Get off the bandwagon and put down the handbook
Je croyais être à court de chansons, mais en fait, non. Continuons donc le récit de mes folles aventures là-haut dans le nord.
Mardi matin, science (précédée d'un réel bien que peu goûteux petit-déjeuner). Plein de choses passionnantes pour des chémoinformaticiens de notre acabit, mais de peu d'intérêt pour le lectorat assidu de ce blog. Nous soupirons tous trois de concert lors des inévitables questions qui assaillent le type qui vient de présenter la suite logicielle open source produite par son entreprise, sur l'éternel mode du « mais si vous le distribuez gratuitement, comment gagnez-vous de l'argent ? ». Nous prenons fébrilement les mêmes notes, marque certaine de nos centres d'intérêts communs, et pouffons sous cape, peu charitablement, lorsqu'un chimiste se débat avec des concepts mathématiques qui le dépassent un peu.

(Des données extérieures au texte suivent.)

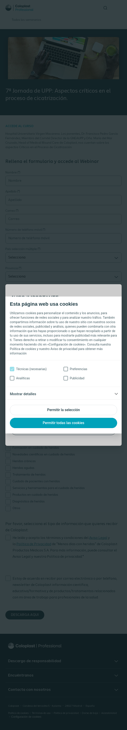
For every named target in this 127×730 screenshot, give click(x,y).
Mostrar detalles (23, 394)
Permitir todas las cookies (63, 423)
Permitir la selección (63, 410)
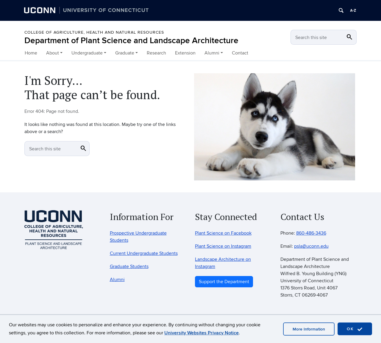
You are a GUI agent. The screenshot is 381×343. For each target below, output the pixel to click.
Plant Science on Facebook (223, 233)
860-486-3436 (311, 233)
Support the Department (224, 282)
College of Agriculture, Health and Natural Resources (94, 32)
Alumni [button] (211, 53)
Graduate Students (129, 266)
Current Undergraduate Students (144, 253)
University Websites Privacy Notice (201, 333)
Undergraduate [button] (87, 53)
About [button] (52, 53)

Nous sommes conviés à un déjeuner avec d'autres membres de notre division (la conférence accueillant un peu moins de dix-huit mille chimistes, il a été jugé judicieux de les séparer par centres d'intérêts), une grande affaire avec trop de couverts et des plats délicats. Un exposé par un intervenant distingué nous est servi avec le dessert (une mousse aux trois chocolats avec son coulis de kiwi, selon moi ; un dessert au chocolat avec un truc vert dessus, selon R ; ah, je croyais que c'était un coulis de framboise, selon M, qui est daltonien) et achève de nous endormir. Le sujet est intéressant, de même que l'histoire du conférencier (qui a abandonné sa thèse au dernier moment et monté sa propre boîte — pour répondre à des obstacles qu'il avait rencontré pendant ses années de doctorat — au lieu de la rédiger), mais le discours vaguement pontifiant traîne en longueur pendant que le chocolat pèse sur nos estomacs.

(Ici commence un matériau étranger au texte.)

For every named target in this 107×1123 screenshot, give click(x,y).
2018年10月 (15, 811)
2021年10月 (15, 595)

R désire rencontrer quelques industriels ; M et moi, en puristes académiques, fronçons le nez et retournons à l'hôtel préparer nos exposés respectifs. Le mien est plus ou moins en place mais je souhaite explorer quelques unes des pistes ébauchées par mes interlocuteurs de dimanche soir. Un peu plus tard, je me sens satisfaite et embarque M pour un cappuccino dans une coffee shop renommée (R ne buvant pas de café, nous profitons de l'occasion). Il retourne à ses préparatifs pendant que je me dirige vers le SFMoMA, que je visite seule avec plus de plaisir que la fois précédente, ne m'étant pas attendue cette fois-ci à une pléthore d'œuvres digne du vrai MoMA. J'apprécie de passer exactement autant de temps que je le désire devant chaque œuvre, me permettant de parcourir rapidement les salles qui ne m'inspirent guère ou de m'attarder devant un tableau qui m'attire l'œil. Je prends des photos, bien évidemment, puisque c'est permis ; une gardienne pourtant m'approche alors que je tape un mobile de Calder, m'informant qu'il s'agit d'une des deux seules pièces que l'on ne peut pas photographier ; je me garde bien de lui dire qu'il est un peu trop tard... Mes photos licites sont chez Mr Flickr comme il se doit.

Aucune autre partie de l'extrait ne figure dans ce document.